───── Text extract
The scene cleared around 11 a.m. after a truck and trailer pulled out a water rescue boat.

Nearly 20 Boone County Fire, Boone County Sheriff, Columbia Police, Columbia Fire and Missouri State Highway Patrol vehicles were on scene.

Blomenkamp said the cause of the boat's power outage is being investigated by the Missouri State Highway Patrol Water Patrol.

He said in a press conference Monday that no one was more qualified for these water rescues than Tobben.

"He taught swift water boat operations," Blomenkamp said. "He's the guy that taught people how to do what he was doing this morning, and so there wouldn't be anybody more credentialed, anyone more responsible to do the work that was being done this morning."

Blomenkamp said Tobben had just started his position as Director of Training with the department on May 1.

Before then, Tobben had spent 19 years with the Union, Missouri, fire department and also served 12 years with Missouri Task Force 1.

"He'd do anything for you," Blomenkamp said. "All you had to do was ask and he was always willing to help. He never turned down the opportunity to run that call, to make that rescue, to be involved."

Tobben leaves behind a wife and two children, Blomenkamp said.

Boone County Fire Assistant Chief Matt Tobben. [Photo courtesy Boone County Fire Protection District]

One man who lives near Bear Creek, Demetrios Calhoun, said the floodwaters along Bear Creek Monday morning were the most intense he'd ever seen.

"There was nothing we could do with that water rushing that high like that," Calhoun said. "I've never seen, in six years here, that water rushing like that."

Blomenkamp said Tobben is the second line-of-duty death for the Boone County Fire Protection District since Assistant Chief Bryant Gladney died in 2021.

The Columbia Fire Department wrote on its Facebook page that it was called to multiple water rescues at 3:45 a.m. Monday.

"The Columbia Fire Department will forever be grateful for Assistant Chief Tobben’s bravery and dedication to the community. We ask that you please keep his family in your thoughts and prayers during this extremely difficult time," the post reads.

Several water rescues have occurred over the past week, including one in Boone County on Wednesday on Gillespie Bridge Road, where a woman died after a vehicle was swept away in floodwater. Iveta Thayer, 81, of Columbia, was found dead on Friday morning.
──────────
[Exercise directions] Copy the passage of the flood rescue report that begins at the words "The scene cleared" and stops after "were on scene.", substituting "pickup truck" for "truck".
───── Collected material
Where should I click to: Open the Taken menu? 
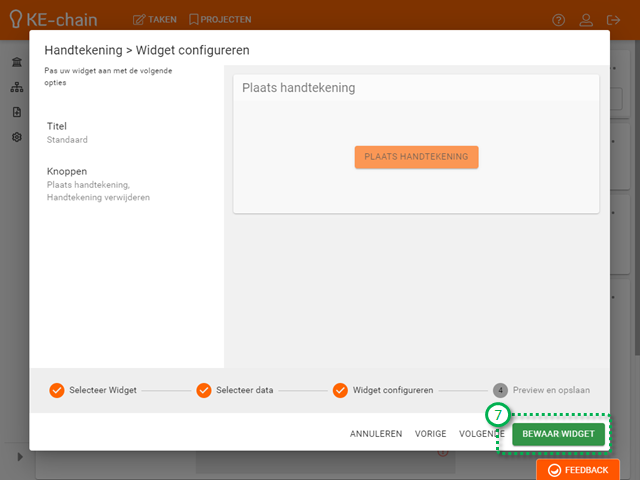(154, 20)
──────────
[Solution to the problem]
The scene cleared around 11 a.m. after a pickup truck and trailer pulled out a water rescue boat.

Nearly 20 Boone County Fire, Boone County Sheriff, Columbia Police, Columbia Fire and Missouri State Highway Patrol vehicles were on scene.